Based on feedback from readers and instructors, the Second Edition has two main improvements. First is a new-and-improved structuring of the topics. This reordering of topics is aimed at providing an easier introduction of forecasting methods which appears to be more intuitive to students. It also helps prioritize topics to be covered in a shorter course, allowing optional coverage of topics in Chapters 8-9. The restructuring also aligns this new edition with the new Third Edition of XLMiner®-based Practical Time Series Forecasting, offering instructors the flexibility to teach a mixed crowd of programmers and non-programmers. The re-ordering includes
  • relocating and combining the sections on autocorrelation, AR and ARIMA models, and external information into a separate new chapter (Chapter 7). The discussion of ARIMA models now includes equations and further details on parameters and structure
  • forecasting binary outcomes is now a separate chapter (Chapter 8), introducing the context of binary outcomes, performance evaluation, and logistic regression
  • neural networks are now in a separate chapter (Chapter 9)
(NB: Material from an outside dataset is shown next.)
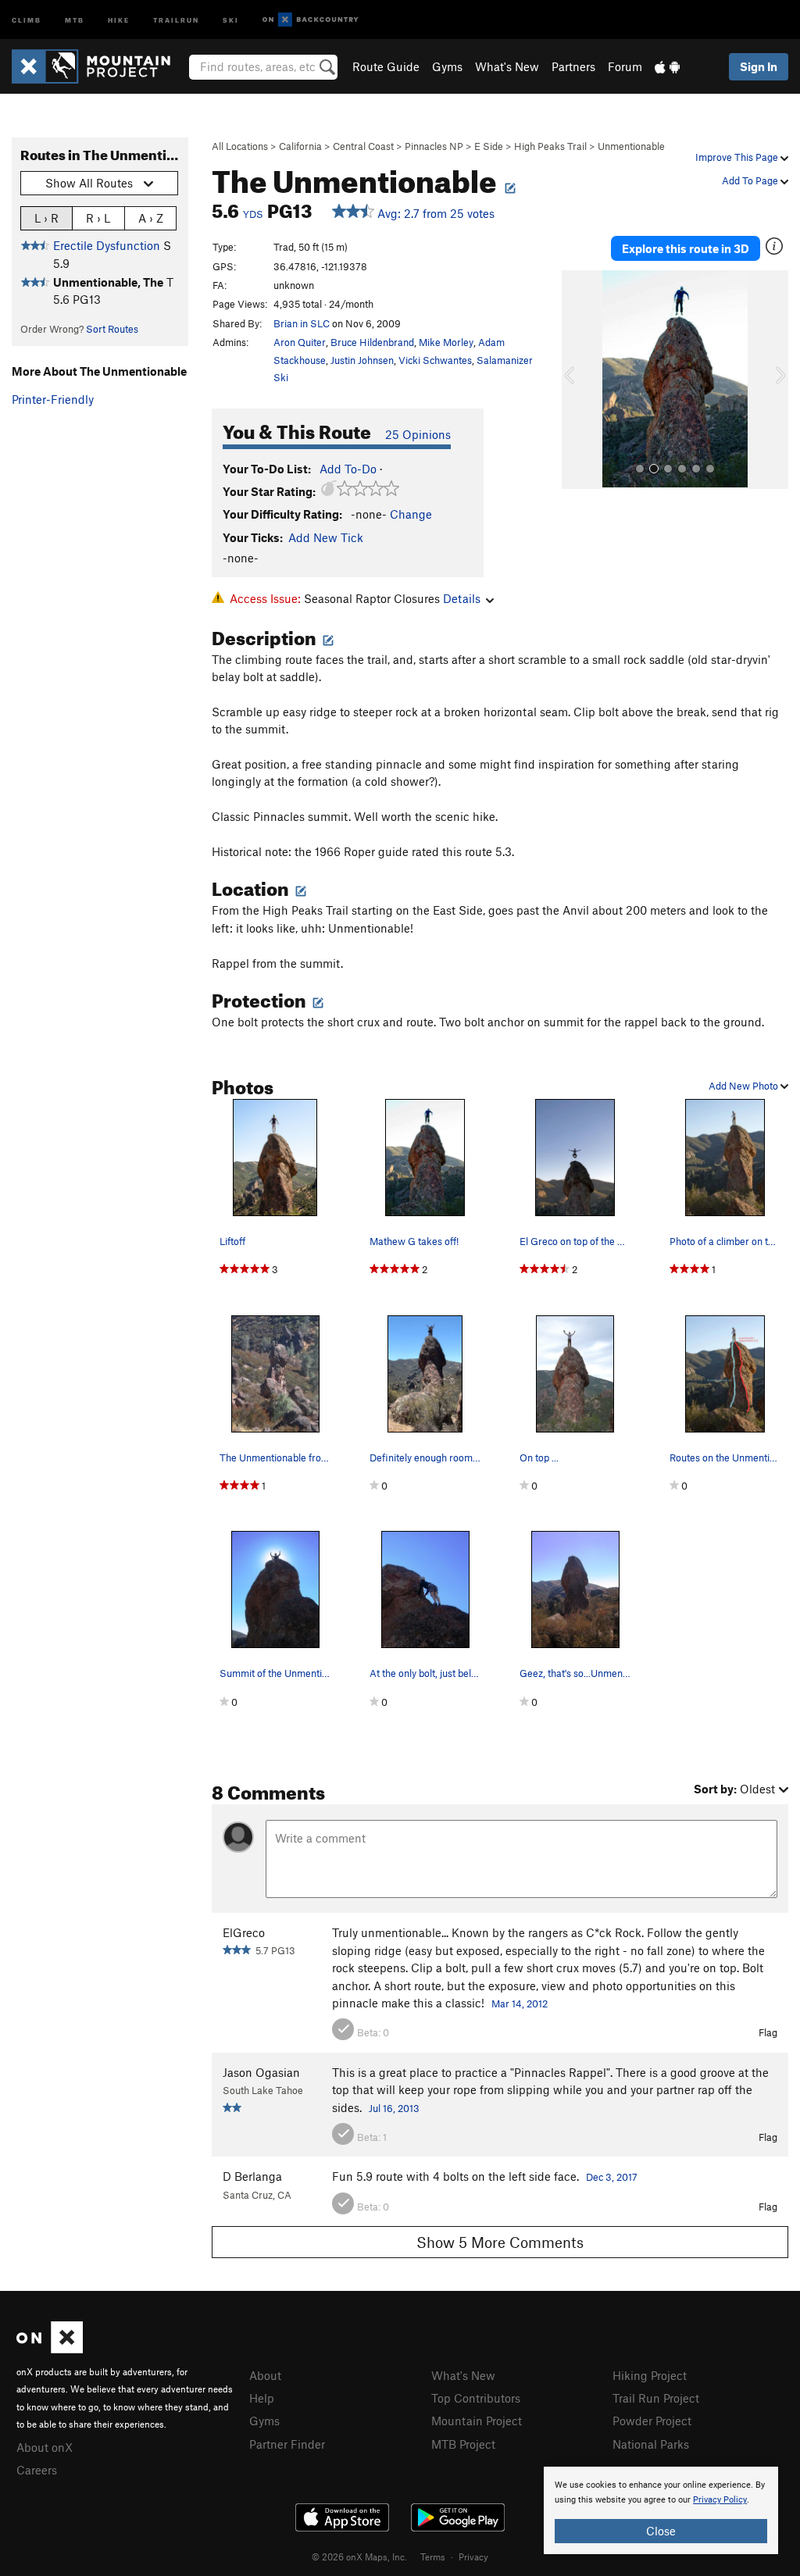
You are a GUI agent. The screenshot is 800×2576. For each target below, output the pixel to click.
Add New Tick (325, 537)
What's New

The second update is the addition and expansion of several topics:
  • prediction intervals are now included on all relevant charts and a discussion of prediction cones was added
  • The discussion of exponential smoothing with multiple seasonal cycles in Chapter 5 has been extended, with examples using R functions dshw and tbats
  • Chapter 7 includes two new examples (bike sharing rentals and Walmart sales) using R functions tslm and stlm to illustrate incorporating external information into a linear model and ARIMA model. 
Additionally, the STL approach for decomposing a time series is introduced and illustrated.